Tour 5: Introducing Transformations

Up until now, we've focused on the compass-and-straightedge-derived commands in the Construct menu for doing our geometry. In this tour, you'll explore the Transform menu commands, based in transformational geometry, and ultimately tile the plane with parallelograms.

What You Will Learn

Reflections of a Triangle

In which you use Sketchpad to explore the other side of the looking glass . . .

  1. In a new sketch, use the Segment tool to draw a triangle on the left side of the sketch window.

  2. Draw a vertical segment in the middle of your screen. Holding down the Shift key while you draw helps keep the segment vertical (though it can still be dragged any which way later on).

  3. While this segment is still selected, choose Mark Mirror from the Transform menu. A brief animation indicates that the segment has been marked as a mirror.

  4. Select the whole triangle using a Selection Rectangle.

  5. With your triangle selected, choose Reflect from the Transform menu. A mirror image of your triangle should appear on the other side of your "mirror" segment.

  6. Alter your original triangle. What happens to the mirror image? Move your triangle around, make it bigger, smaller, move it closer to the mirror, further away, across. Try to predict the associated movements of the image triangle. What happens when you drag the image triangle? The mirror segment?

  7. Draw a horizontal mirror and reflect both triangles across it. Explore and predict the motions of the three image triangles when you change your original triangle. Explore what happens when you change the relative positions of the two mirror segments and make them non-perpendicular.

Dynamic Translations

  1. Add a new, blank page to your document.

  2. Construct a general quadrilateral interior. To do this, choose the Point tool, then hold down the Shift key as you click in four different spots in the sketch window. With the four points selected, choose Quadrilateral Interior from the Construct menu.

  3. Construct the four sides of your polygon. (A shortcut: Select the interior and choose Select Parents from the Edit menu. Now choose Segments from the Construct menu.)

  4. Use the Segment tool to draw a segment in a blank area of the sketch plane. Show the labels of the two endpoints of the new segment, then select them. (Note the order of selection.)

  5. Choose Mark Vector from the Transform menu. A brief animation from the first selected point to the second selected point indicates that the vector has been marked.

  6. Select the sides and interior of your polygon. Choose Translate from the Transform menu. The Translate dialog box appears. Click Translate to translate by the marked vector.

  7. Drag an endpoint of the segment defining the translation vector. What happens to the translated image?

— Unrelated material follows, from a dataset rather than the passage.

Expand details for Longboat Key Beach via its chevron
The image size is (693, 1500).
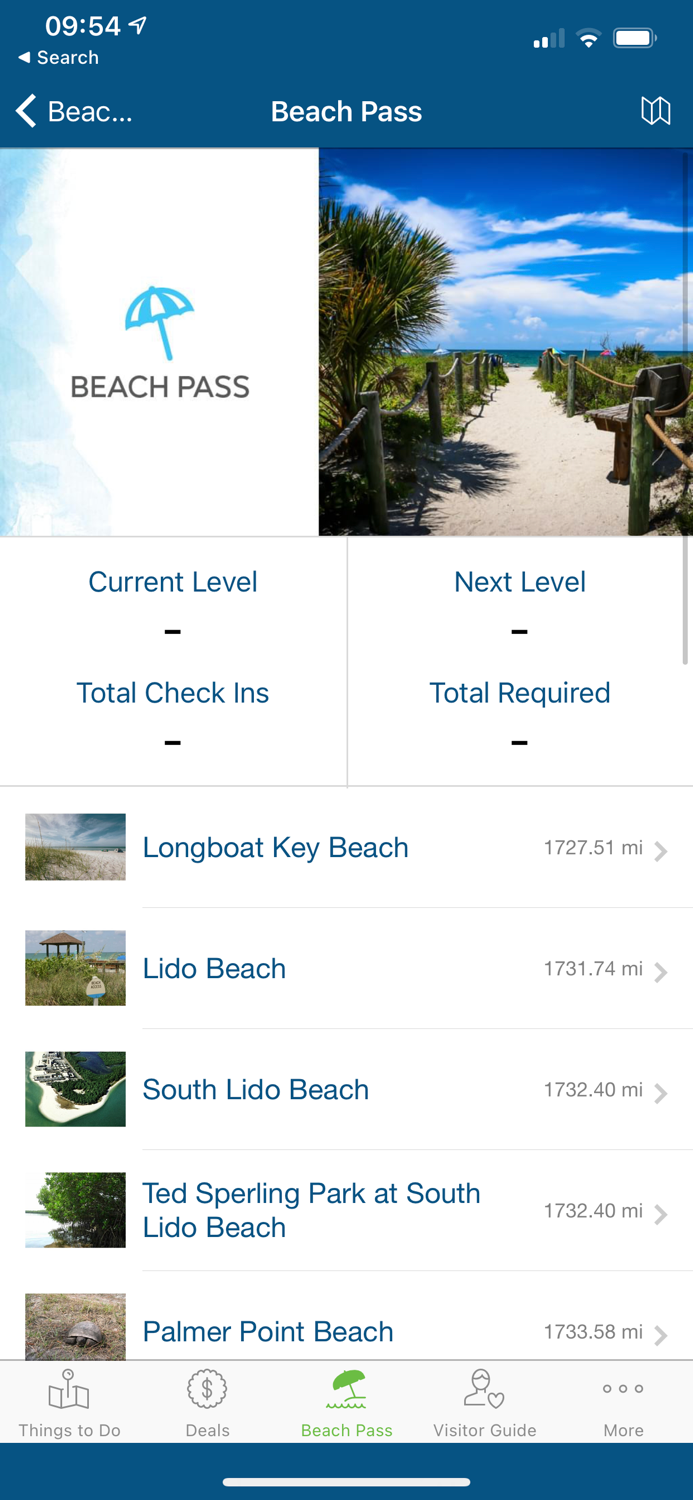pos(661,851)
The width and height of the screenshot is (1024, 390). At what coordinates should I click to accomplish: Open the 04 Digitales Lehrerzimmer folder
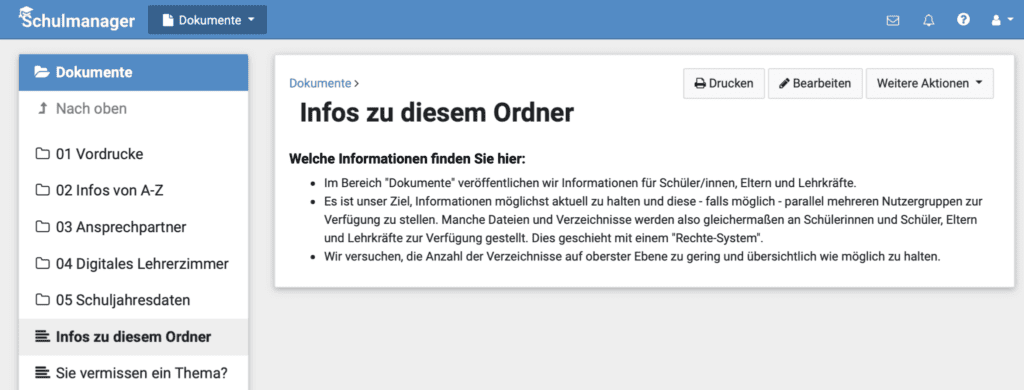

  8. Select the translated sides and interior and translate them again by the marked vector. (You won't need to mark the vector again -- just go straight to the Translate command.) Do this several times in a row to get several (five to eight) translated images.

Tiling Parallelograms

  1. Add a duplicate of the current page to your document.

  2. Drag point B so that the images are quite spread apart.

  3. To turn your quadrilateral into a parallelogram, you'll only have to "redefine" one of its vertices -- the other
    three will remain unchanged. Pick which three should remain as they are, then construct a new point to be the fourth vertex of the parallelogram. Hide everything new in this step but the point just constructed.

  1. Select the "other" quadrilateral vertex and the newly constructed point (points 1 and 2 in the figure at step 18) and choose Merge Points from the Edit menu. Use the Drag Test to confirm that your polygons are indeed parallelograms no matter what.

Parallelograms are special in that they tile the plane. In other words, they can be arranged in such a way that they fill the entire plane without overlaps or holes. You'll demonstrate this fact in the next section.

  1. Drag objects until your sketch looks more or less like the figure below.

  1. Mark a new vector from point 3 to point 4 (see the figure above).

  2. Translate everything in the sketch (except line AB and its endpoints) by the marked vector. Repeat several (five to eight) more times.

  3. Drag point B until your parallelograms indeed tile the plane. How many such locations are there for point B?

  4. To fix your construction so that the parallelograms always tile the plane, no matter what is dragged,
    merge point A to point 3, then merge point B to point 5.